Figure 6.

Evaluation of the potential toxicity of the DmoCre meganucleases. (a) Toxicity of the DmoCre engineered meganucleases, as monitored by a cell survival assay. Increasing amounts of meganuclease expression vector and a constant amount of plasmid encoding GFP were used to cotransfect CHO-K1 cells. Cell survival is expressed as a percentage of cells expressing GFP 6 days after transfection as described in the ‘Materials and methods’ section. (b) The potential genotoxicity of the engineered DmoCre meganucleases was monitored by visualizing the formation of γ-H2AX foci at DNA double-strand breaks.
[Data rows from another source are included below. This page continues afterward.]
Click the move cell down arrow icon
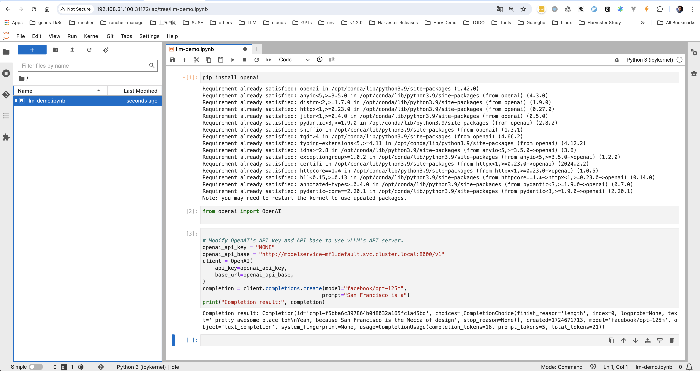Viewport: 700px width, 371px height. (635, 341)
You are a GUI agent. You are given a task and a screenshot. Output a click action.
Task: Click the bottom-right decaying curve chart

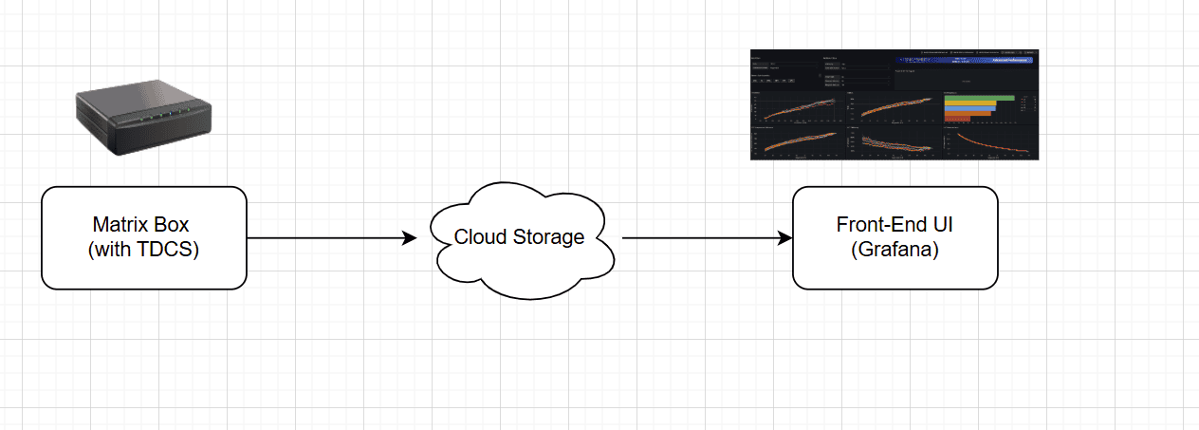click(989, 142)
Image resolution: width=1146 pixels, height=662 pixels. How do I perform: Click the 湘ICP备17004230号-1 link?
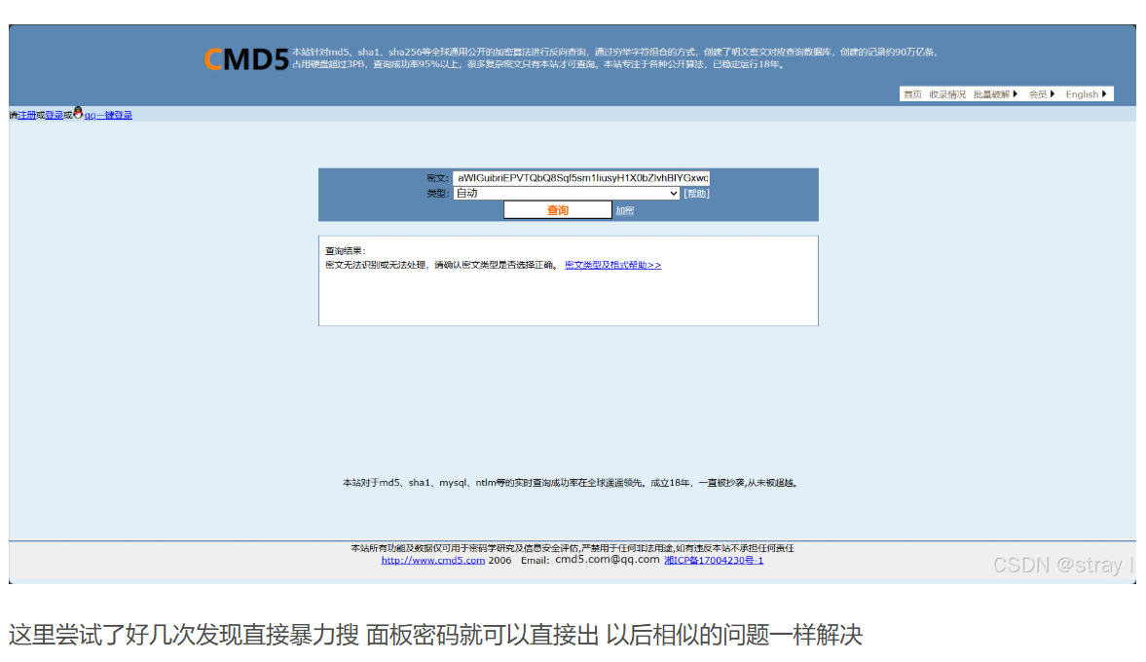pyautogui.click(x=714, y=560)
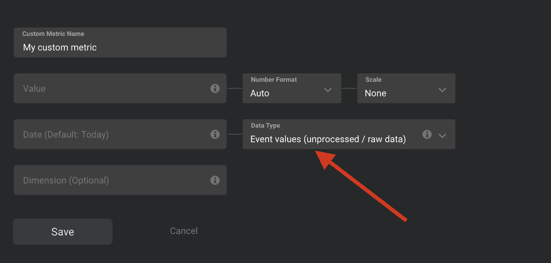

CHO-K1 cells were transfected with 1 µg of a plasmid coding for different meganucleases carrying a C-terminal HA epitope. For each condition, the average number of γ-H2AX foci per transfected cell (HA positive) was determined. Pictures below are representative images of cells transfected with the DmoCreV5, OP2, V2 (G19S)/V3 (G19S), I-SceI and Mega X meganucleases: Green, HA labeling; red, γ-H2AX foci and blue, DAPI staining. The inactive V2 (G19S)/V3 (G19S) I-CreI heterodimer is shown as a control for non-toxicity, while Mega X is a meganuclease derived from I-CreI with relaxed specificity.